Job 1 —
Return the entries word for word, from their first line through the line containing "Image resolution: width=650", with both ends included.

Currency Risk Management in Africa

Understanding the challenges

by Raveen Ramlakan, Head of Africa and Corridors Structuring and Matthew van der Horn, Derivative Structurer, in conjunction with RMB Global Markets’ Africa analysts, Nema Ramkhelawan-Bhana and Celeste Fauconnier, Rand Merchant Bank

Interest in investing in Africa continues to grow, and although the story has been told many times over, it is always worth mentioning why Africa is an attractive investment environment for companies across the world. In RMB’s 2012/2013 edition of “Where to Invest in Africa”, it is noted that:

  • If growth is taken as a measure of return, then Africa’s rapid expansion over the last five years is sound justification for investment. The region grew at around 5% in 2012, which is remarkable against a backdrop of slowing global growth. The continent, along with other countries in emerging markets has also led the growth recovery since the global financial crisis in 2008
  • Africa’s high growth potential stems mainly from its abundance of resources. The continent offers huge potential for companies associated with minerals, oil and gas. In addition, the need for food security and other sources of energy paves the way for a booming agricultural sector with 60% of the available cropland globally situated in Africa
  • The continent has extremely favourable demographics, with a population that is now over one billion people. The forecast population growth rate is 2.1% annually over the next few years compared to 0.2% in the developed world. Africa is also expected to have an average 40% urbanisation growth rate between 2010 and 2020
  • Africa as a whole has US$3tr in purchasing power and high levels of forecasted income growth, with an average expected GDP/capita growth rate of 5% between 2012 and 2016 (2.8% in developed nations)

Dataset records —
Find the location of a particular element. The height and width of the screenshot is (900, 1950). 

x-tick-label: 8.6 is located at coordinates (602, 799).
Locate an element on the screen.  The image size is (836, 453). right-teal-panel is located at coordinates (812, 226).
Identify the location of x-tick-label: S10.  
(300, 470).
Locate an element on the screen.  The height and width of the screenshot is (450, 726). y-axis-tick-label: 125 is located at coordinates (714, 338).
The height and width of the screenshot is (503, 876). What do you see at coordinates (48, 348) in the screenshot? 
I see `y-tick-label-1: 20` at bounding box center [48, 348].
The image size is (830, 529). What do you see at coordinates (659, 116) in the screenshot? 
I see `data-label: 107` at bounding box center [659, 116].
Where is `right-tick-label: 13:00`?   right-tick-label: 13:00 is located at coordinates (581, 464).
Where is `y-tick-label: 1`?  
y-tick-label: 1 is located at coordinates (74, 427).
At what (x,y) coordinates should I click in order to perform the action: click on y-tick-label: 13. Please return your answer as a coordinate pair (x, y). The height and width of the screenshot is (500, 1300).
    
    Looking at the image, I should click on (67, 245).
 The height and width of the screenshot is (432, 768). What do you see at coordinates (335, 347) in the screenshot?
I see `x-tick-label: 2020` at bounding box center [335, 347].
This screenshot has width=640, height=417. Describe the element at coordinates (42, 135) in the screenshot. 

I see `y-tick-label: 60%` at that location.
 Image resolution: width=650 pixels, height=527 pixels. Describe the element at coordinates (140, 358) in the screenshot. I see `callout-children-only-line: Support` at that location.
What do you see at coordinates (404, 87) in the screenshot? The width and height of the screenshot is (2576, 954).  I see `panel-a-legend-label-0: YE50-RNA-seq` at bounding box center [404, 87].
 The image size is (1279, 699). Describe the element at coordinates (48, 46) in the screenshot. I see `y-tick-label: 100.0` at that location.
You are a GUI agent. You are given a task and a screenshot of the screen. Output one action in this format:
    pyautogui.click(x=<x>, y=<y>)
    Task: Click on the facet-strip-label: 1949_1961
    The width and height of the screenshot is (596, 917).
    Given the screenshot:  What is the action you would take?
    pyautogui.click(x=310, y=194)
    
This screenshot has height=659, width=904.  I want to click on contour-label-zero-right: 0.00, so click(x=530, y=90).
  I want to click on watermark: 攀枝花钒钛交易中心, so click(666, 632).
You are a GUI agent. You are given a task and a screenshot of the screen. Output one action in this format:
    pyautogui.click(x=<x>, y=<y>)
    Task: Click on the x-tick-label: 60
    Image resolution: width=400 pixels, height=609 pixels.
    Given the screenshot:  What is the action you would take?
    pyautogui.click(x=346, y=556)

Job 2 —
According to the passage on currency risk management in Africa, what share of the world's available cropland is situated in Africa?

Problem solution 1 —
Find the location of a particular element. The height and width of the screenshot is (900, 1950). 

x-tick-label: 8.6 is located at coordinates (602, 799).
Locate an element on the screen.  The image size is (836, 453). right-teal-panel is located at coordinates (812, 226).
Identify the location of x-tick-label: S10.  
(300, 470).
Locate an element on the screen.  The height and width of the screenshot is (450, 726). y-axis-tick-label: 125 is located at coordinates (714, 338).
The height and width of the screenshot is (503, 876). What do you see at coordinates (48, 348) in the screenshot? 
I see `y-tick-label-1: 20` at bounding box center [48, 348].
The image size is (830, 529). What do you see at coordinates (659, 116) in the screenshot? 
I see `data-label: 107` at bounding box center [659, 116].
Where is `right-tick-label: 13:00`?   right-tick-label: 13:00 is located at coordinates (581, 464).
Where is `y-tick-label: 1`?  
y-tick-label: 1 is located at coordinates (74, 427).
At what (x,y) coordinates should I click in order to perform the action: click on y-tick-label: 13. Please return your answer as a coordinate pair (x, y). The height and width of the screenshot is (500, 1300).
    
    Looking at the image, I should click on (67, 245).
 The height and width of the screenshot is (432, 768). What do you see at coordinates (335, 347) in the screenshot?
I see `x-tick-label: 2020` at bounding box center [335, 347].
This screenshot has width=640, height=417. Describe the element at coordinates (42, 135) in the screenshot. 

I see `y-tick-label: 60%` at that location.
 Image resolution: width=650 pixels, height=527 pixels. Describe the element at coordinates (140, 358) in the screenshot. I see `callout-children-only-line: Support` at that location.

Problem solution 2 —
60%